In the 1970’s, 80s and 90’s, “economic imperialism”–a term that refers to the invasion by the methods of neoclassical economics and game theory of the other social sciences–was the rage. Now evopscyh begins its tear across the social sciences and the “standard social scientific model”. A review of Missing the Revolution: Darwinism for Social Scientists (edited by Jerome H. Barkow), in Evolutionary Psychology.
I began my graduate career in the Department of Sociology at the University of Washington, where the great sociobiologist Pierre van den Berghe taught all his career. I was a stupid SSSM (“Standard Social Science Model”) sociology graduate student then, and I joined the chorus of the confederacy of dunces to ridicule Pierre’s sociobiological work. More than a decade later, I discovered evolutionary psychology on my own by reading Wright’s The Moral Animal, and converted to it overnight. When I began working in EP, I apologized to Pierre for having been too dense to see the light a decade earlier, and told him my grand plan to introduce EP into sociology and revolutionize social sciences. Pierre was encouraging but cautious. He told me that he had tried to do that himself a quarter of a century earlier but to no avail. Sociologists were just too stupid to understand the importance of biology in human behavior, a view that he has expressed in print (van den Berghe, 1990), and he eventually left the field in disgust. Blinded by youthful optimism and ambition, I did not heed Pierre’s cautionary words and tried very hard to introduce EP into sociology. Nearly ten years later, I too have now come to his conclusion, and have left sociology in disgust.
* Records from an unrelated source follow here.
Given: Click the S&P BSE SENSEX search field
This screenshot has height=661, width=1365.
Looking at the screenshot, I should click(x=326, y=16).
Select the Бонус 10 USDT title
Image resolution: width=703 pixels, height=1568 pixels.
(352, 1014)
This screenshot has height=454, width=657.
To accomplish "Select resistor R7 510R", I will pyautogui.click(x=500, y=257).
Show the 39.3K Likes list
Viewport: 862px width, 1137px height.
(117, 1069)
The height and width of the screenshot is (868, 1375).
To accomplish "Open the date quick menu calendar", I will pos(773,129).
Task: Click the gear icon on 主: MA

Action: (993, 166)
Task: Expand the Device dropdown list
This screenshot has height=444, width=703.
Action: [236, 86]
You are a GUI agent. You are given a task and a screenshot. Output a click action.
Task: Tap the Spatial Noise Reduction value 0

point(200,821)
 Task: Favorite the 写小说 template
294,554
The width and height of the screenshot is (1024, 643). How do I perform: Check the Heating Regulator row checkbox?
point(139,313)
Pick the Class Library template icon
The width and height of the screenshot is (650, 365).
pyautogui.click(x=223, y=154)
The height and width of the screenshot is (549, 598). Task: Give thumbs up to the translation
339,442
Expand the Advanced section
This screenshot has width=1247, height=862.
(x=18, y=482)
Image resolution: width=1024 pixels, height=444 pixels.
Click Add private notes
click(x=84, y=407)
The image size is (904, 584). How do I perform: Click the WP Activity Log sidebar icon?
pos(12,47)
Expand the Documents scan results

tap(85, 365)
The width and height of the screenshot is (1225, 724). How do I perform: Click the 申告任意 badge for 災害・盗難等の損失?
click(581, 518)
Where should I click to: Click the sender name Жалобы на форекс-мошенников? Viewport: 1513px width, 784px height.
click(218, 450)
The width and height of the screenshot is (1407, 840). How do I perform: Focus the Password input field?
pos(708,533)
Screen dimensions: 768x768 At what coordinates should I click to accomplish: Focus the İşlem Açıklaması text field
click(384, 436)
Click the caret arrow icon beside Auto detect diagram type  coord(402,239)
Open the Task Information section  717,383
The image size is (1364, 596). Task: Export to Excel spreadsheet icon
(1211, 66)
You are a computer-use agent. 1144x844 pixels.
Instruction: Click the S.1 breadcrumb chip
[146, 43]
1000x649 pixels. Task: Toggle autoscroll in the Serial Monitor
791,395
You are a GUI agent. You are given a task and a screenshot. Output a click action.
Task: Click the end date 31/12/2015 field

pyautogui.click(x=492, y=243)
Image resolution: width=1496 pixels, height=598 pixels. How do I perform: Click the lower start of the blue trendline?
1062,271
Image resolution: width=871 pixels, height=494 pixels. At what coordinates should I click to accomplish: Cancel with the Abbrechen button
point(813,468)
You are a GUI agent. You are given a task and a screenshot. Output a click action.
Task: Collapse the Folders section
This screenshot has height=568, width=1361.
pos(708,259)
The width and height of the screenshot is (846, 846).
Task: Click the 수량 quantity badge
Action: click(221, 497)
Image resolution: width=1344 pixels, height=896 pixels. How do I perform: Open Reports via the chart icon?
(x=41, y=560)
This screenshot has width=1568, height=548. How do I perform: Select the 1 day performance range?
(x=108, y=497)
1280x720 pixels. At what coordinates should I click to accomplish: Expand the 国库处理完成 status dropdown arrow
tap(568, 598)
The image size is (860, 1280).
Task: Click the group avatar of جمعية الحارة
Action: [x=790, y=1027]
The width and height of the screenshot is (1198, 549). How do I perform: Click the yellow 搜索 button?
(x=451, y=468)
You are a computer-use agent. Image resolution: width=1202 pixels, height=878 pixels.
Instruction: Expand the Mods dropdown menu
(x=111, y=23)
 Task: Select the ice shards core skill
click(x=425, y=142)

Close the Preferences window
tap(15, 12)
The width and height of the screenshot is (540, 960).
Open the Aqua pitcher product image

I have given up on the social sciences.
Now a group of ambitious scholars, under the leadership of no less an authority on EP than Jerome H. Barkow, attempts to accomplish what Pierre and I failed to do. Missing the revolution: Darwinism for social scientists is a collection of essays by evolutionary scientists from a range of disciplines, all with the aim of convincing social scientists to take evolutionary theory seriously and join the “Darwinian revolution.” If social scientists continue to miss the revolution after reading this book, they have nobody but themselves to blame. They certainly cannot blame Barkow and his collaborators in this volume, because (with one exception) they compile truly impressive contributions in an earnest attempt to show the Darwinian light to the social scientists.